AIM — Pick up the MaxwellLink tutorial on cavity coupling of HCN molecules after its last line and carry it forward.

TEXT —
(begin)

Collective, heterogeneous coupling of QuTiP + RT-TDDFT HCN molecules¶
One important feature of MaxwellLink is its capacity of running collective coupling between many heterogeneous molecular drivers and different EM solvers. In the previous tutorial, we went through the real-time TDDFT calculation of an HCN molecule strongly coupled to the classical cavity mode, with the caveat of using an unphysically large light-matter coupling strength.
In this tutorial, we seek to search an efficient way for running collective strong coupling.
1. A single TDDFT HCN coupled to a single-mode cavity¶
Now, let’s revisit the coupling of a single-mode cavity to a realistic HCN molecule described by real-time TDDFT.
[1]:
import maxwelllink as mxl
import matplotlib.pyplot as plt
import numpy as np
from maxwelllink.tools import rt_tddft_spectrum
dt_rttddft_au = 0.04 # Time step in atomic units
molecule = mxl.Molecule(
rescaling_factor=1.0,
driver="rttddft",
driver_kwargs={
"molecule_xyz" : "../tests/data/hcn.xyz",
"functional" : "scf",
"basis" : "sto-3g",
"dt_rttddft_au" : dt_rttddft_au,
# here we remove the permanent dipole contribution for the connection with QuTiP models
# (where permanent dipole is not included)
"remove_permanent_dipole" : True,
}
)
sim = mxl.SingleModeSimulation(
molecules=[molecule],
frequency_au=0.7876,
coupling_strength=2e-2,
damping_au=0.0,
coupling_axis="z",
drive=0.0,
dt_au=dt_rttddft_au,
qc_initial=[0, 0, 1e-3],
record_history=True,
include_dse=True,
)

(end)

COLLECTED MATERIAL —
(begin)

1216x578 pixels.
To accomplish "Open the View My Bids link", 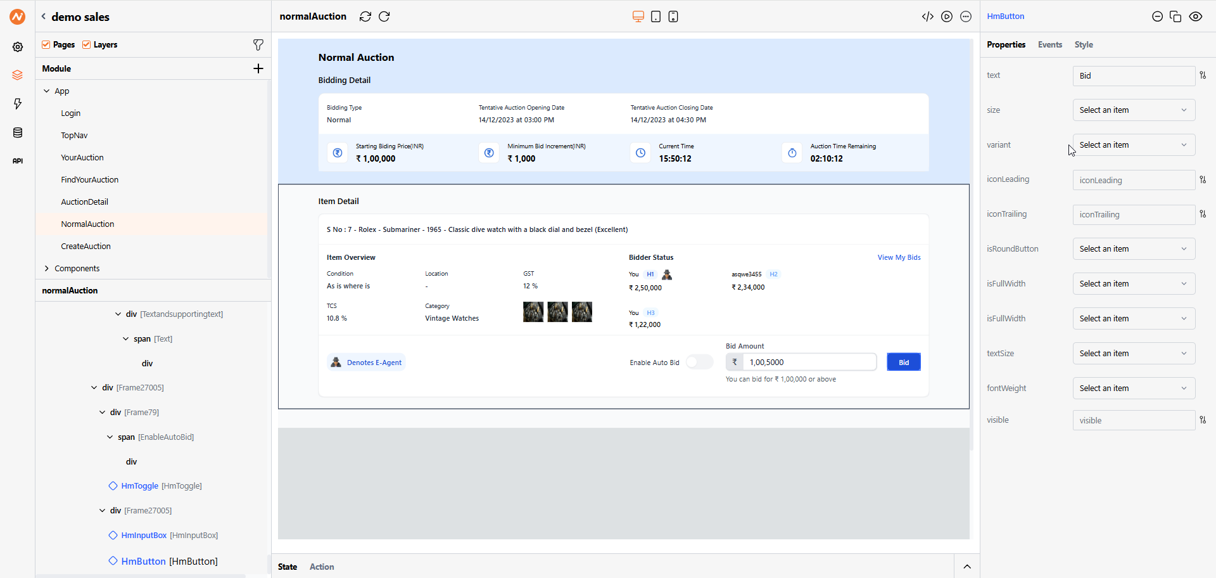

(end)

TASK RESPONSE —
sim.run(steps=10000)
nskip = 10
def plot_photon_data(sim, t_ref=None, qc_ref=None):
t = np.array(sim.time_history)
# qc[-1] is the z-direction cavity coordinate
qc = np.array([qc[-1] for qc in sim.qc_history])
dt_au = t[1] - t[0]
freq_ev, sp, _, _ = rt_tddft_spectrum(qc[::nskip], dt_au=dt_au*nskip, sp_form="absolute", e_start_ev=1.0, e_cutoff_ev=35.0, sigma=1e5, w_step=1e-5)
if t_ref is not None and qc_ref is not None:
freq_ev_ref, sp_ref, _, _ = rt_tddft_spectrum(qc_ref[::nskip], dt_au=dt_au*nskip, sp_form="absolute", e_start_ev=1.0, e_cutoff_ev=35.0, sigma=1e5, w_step=1e-5)
plt.figure(figsize=(6, 4))
plt.plot(t, qc, label="Cavity Coordinate $q_c$")
if t_ref is not None and qc_ref is not None:
plt.plot(t_ref, qc_ref, label="Reference $q_c$", linestyle="--")
plt.xlabel("Time (a.u.)")
plt.ylabel("$q_c$ (a.u.)")
plt.title("Cavity Dynamics")
plt.legend()
plt.tight_layout()
plt.show()
plt.figure(figsize=(6, 4))
plt.plot(freq_ev, sp / np.max(sp), label="$q_c$")
if t_ref is not None and qc_ref is not None:
plt.plot(freq_ev_ref, sp_ref / np.max(sp_ref), label="Reference $q_c$", linestyle="--")
plt.xlabel("Frequency (eV)")
plt.ylabel("Spectrum (arb. units)")
plt.xlim(0, 30)
plt.axvline(21.4311, color="red", linestyle="--", label="Molecular / cavity excitation (21.43 eV)")
plt.title("Photonic Spectrum")
plt.legend()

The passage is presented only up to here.